[[ Data open ]]

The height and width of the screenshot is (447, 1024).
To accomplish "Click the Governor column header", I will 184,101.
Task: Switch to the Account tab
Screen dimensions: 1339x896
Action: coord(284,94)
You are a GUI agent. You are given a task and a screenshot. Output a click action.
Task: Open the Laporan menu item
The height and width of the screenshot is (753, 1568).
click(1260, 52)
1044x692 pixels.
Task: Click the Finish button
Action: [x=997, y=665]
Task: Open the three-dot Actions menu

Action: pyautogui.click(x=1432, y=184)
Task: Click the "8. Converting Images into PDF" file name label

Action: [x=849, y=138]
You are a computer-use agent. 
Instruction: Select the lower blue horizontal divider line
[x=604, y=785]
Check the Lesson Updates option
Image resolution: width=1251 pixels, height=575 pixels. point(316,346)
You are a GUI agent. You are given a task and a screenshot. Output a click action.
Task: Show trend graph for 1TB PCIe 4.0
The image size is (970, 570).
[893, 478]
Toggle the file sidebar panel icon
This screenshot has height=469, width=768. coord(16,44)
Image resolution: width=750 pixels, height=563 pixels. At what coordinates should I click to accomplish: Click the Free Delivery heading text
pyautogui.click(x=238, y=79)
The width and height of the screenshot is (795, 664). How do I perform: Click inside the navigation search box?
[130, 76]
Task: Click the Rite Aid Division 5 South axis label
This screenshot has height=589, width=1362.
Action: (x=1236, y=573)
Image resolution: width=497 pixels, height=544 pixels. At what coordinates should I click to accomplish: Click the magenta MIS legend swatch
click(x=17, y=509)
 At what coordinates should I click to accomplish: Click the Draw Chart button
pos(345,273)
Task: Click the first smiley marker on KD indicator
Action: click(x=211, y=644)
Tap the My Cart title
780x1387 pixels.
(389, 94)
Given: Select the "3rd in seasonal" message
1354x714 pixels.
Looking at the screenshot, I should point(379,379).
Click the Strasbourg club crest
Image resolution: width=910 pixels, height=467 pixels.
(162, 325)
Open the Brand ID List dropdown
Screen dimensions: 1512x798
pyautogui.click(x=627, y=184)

[[ Data closed ]]

Required work: Copy every record exactly, with nothing added or dropped.

Response:
The height and width of the screenshot is (447, 1024).
To accomplish "Click the Governor column header", I will 184,101.
Task: Switch to the Account tab
Screen dimensions: 1339x896
Action: coord(284,94)
You are a GUI agent. You are given a task and a screenshot. Output a click action.
Task: Open the Laporan menu item
The height and width of the screenshot is (753, 1568).
click(1260, 52)
1044x692 pixels.
Task: Click the Finish button
Action: [x=997, y=665]
Task: Open the three-dot Actions menu

Action: pyautogui.click(x=1432, y=184)
Task: Click the "8. Converting Images into PDF" file name label

Action: [x=849, y=138]
You are a computer-use agent. 
Instruction: Select the lower blue horizontal divider line
[x=604, y=785]
Check the Lesson Updates option
Image resolution: width=1251 pixels, height=575 pixels. point(316,346)
You are a GUI agent. You are given a task and a screenshot. Output a click action.
Task: Show trend graph for 1TB PCIe 4.0
The image size is (970, 570).
[893, 478]
Toggle the file sidebar panel icon
This screenshot has height=469, width=768. coord(16,44)
Image resolution: width=750 pixels, height=563 pixels. At what coordinates should I click to accomplish: Click the Free Delivery heading text
pyautogui.click(x=238, y=79)
The width and height of the screenshot is (795, 664). How do I perform: Click inside the navigation search box?
[130, 76]
Task: Click the Rite Aid Division 5 South axis label
This screenshot has height=589, width=1362.
Action: (x=1236, y=573)
Image resolution: width=497 pixels, height=544 pixels. At what coordinates should I click to accomplish: Click the magenta MIS legend swatch
click(x=17, y=509)
 At what coordinates should I click to accomplish: Click the Draw Chart button
pos(345,273)
Task: Click the first smiley marker on KD indicator
Action: click(x=211, y=644)
Tap the My Cart title
780x1387 pixels.
(389, 94)
Given: Select the "3rd in seasonal" message
1354x714 pixels.
Looking at the screenshot, I should point(379,379).
Click the Strasbourg club crest
Image resolution: width=910 pixels, height=467 pixels.
(162, 325)
Open the Brand ID List dropdown
Screen dimensions: 1512x798
pyautogui.click(x=627, y=184)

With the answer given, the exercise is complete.